How to complete this task: Copy every line from the data below in which the string "button" can be found.

Given entries:
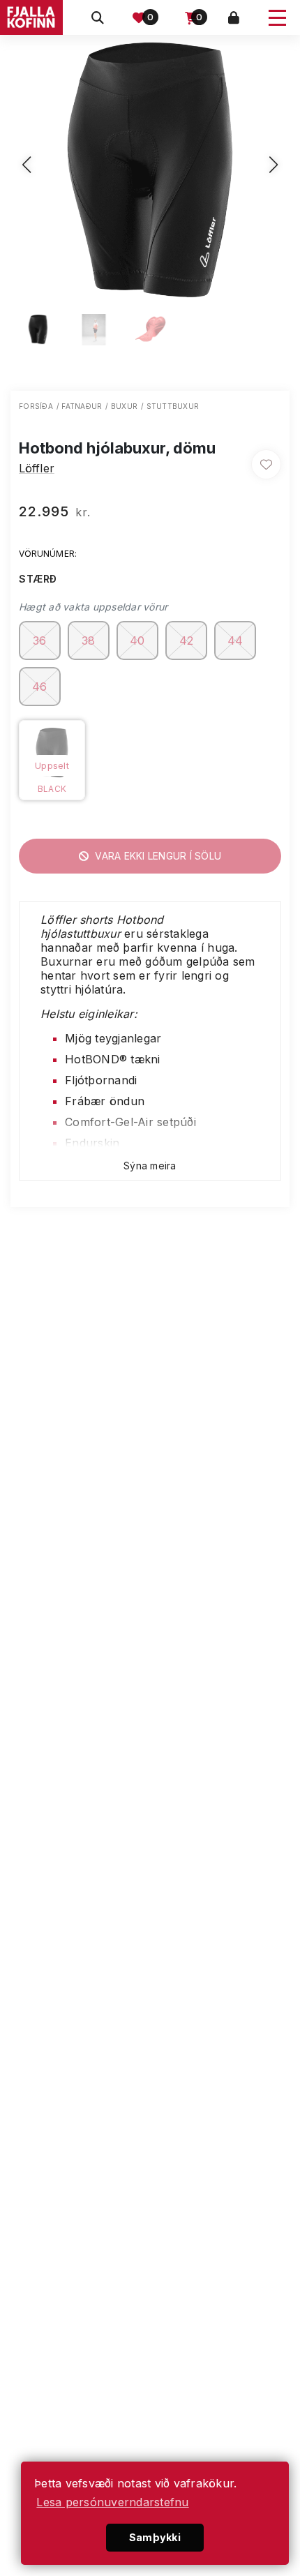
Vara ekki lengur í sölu (156, 856)
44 (235, 640)
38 (89, 640)
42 (186, 640)
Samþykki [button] (155, 2537)
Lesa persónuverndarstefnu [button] (112, 2502)
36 (40, 640)
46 (39, 687)
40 (137, 640)
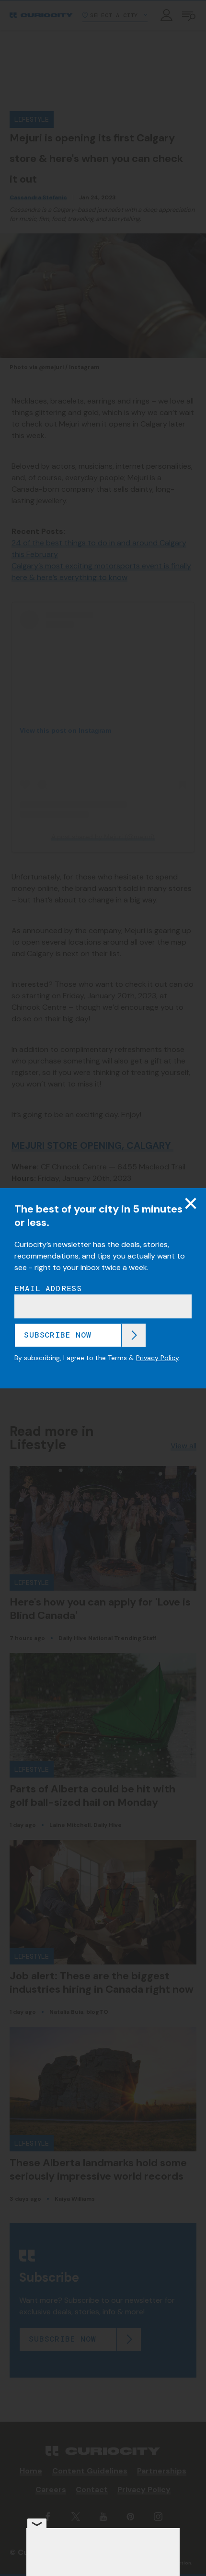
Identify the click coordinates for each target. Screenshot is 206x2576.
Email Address (48, 1288)
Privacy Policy (157, 1357)
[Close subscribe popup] (190, 1203)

Response to the exercise:
Samþykki [button] (155, 2537)
Lesa persónuverndarstefnu [button] (112, 2502)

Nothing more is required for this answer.